今のアードベッグはエステリーでクリア、ヨード系のニュアンスがより強調されたスタイルですが、この当時のアードベッグは麦系のフレーバーがしっかりとあり、ピートフレーバーもどこか優しく染み込むような系統。俺が俺がと主張しない、しみじみとした旨さがあります。

このアードベッグを飲んで感じるのが、当然な話とも言えますが同時期のバランタインにあるピートフレーバーです。
バランタインと言えばアードベッグを含む魔法の7柱が有名ですが、現在のバランタインはオーナー企業の違いなどから、当時とは構成原酒が異なり、キーモルトはグレントファース、スキャパ、ミルトンダフ、グレンバーギーとなっています。(そこに隠し味的に様々な原酒を使っているとのこと。
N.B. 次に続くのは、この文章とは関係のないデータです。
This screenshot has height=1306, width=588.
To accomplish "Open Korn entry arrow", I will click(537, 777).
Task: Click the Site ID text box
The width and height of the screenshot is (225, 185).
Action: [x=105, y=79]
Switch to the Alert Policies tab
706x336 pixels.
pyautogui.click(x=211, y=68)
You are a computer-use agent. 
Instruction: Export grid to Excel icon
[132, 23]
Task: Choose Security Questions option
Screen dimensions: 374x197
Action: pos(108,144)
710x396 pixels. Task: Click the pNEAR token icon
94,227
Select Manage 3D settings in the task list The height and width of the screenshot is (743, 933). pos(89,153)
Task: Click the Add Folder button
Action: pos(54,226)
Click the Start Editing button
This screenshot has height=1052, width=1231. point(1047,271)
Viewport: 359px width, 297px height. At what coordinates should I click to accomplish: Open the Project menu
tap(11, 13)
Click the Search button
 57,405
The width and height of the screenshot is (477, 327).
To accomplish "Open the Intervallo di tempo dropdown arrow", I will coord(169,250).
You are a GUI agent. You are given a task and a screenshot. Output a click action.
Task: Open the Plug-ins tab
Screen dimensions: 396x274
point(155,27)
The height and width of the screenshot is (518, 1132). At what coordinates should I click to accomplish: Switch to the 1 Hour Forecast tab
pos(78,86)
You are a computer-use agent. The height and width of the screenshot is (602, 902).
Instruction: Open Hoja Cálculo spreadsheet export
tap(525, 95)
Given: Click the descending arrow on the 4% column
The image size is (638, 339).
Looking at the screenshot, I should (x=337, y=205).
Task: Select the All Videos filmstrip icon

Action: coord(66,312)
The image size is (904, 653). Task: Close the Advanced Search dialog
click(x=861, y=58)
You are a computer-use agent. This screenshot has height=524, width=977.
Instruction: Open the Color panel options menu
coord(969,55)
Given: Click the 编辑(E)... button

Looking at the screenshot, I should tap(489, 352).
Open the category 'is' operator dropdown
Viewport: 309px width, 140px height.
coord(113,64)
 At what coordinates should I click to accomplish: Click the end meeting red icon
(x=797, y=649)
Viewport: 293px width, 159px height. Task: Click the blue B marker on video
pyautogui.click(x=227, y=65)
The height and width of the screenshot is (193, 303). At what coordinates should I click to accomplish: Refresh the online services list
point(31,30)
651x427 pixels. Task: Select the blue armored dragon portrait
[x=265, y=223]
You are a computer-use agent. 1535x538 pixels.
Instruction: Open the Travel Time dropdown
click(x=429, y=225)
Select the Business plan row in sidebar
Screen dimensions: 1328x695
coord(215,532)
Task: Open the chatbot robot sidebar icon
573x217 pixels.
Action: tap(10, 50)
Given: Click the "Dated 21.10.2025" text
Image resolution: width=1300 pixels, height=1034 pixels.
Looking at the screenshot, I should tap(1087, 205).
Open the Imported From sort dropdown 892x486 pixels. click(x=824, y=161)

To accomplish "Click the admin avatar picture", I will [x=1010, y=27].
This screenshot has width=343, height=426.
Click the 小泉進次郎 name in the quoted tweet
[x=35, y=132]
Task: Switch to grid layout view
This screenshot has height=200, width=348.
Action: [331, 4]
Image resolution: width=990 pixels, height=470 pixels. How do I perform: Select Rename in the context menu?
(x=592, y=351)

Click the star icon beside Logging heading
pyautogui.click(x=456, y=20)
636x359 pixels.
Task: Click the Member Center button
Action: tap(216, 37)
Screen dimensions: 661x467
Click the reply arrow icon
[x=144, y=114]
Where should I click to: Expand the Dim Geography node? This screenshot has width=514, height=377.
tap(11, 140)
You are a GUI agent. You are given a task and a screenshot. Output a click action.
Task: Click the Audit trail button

)
比較的手に入るところでは1970年代初頭あたりに流通したクリアボトルのファイネストなど、余韻に広がる要素との共通点が感じられるように思います。

かつてバランタインを大きく支援した、ハイラムウォーカー社が提供した原酒の一角。今の煙とヨードにまみれるスタイルも嫌いじゃないですが、ブレンドされて生きるようなこのしみじみ感は知っておいて損なく。
今回持ち寄り会の中でテイスティングさせて頂きましたが、非常にいい体験をすることが出来ました。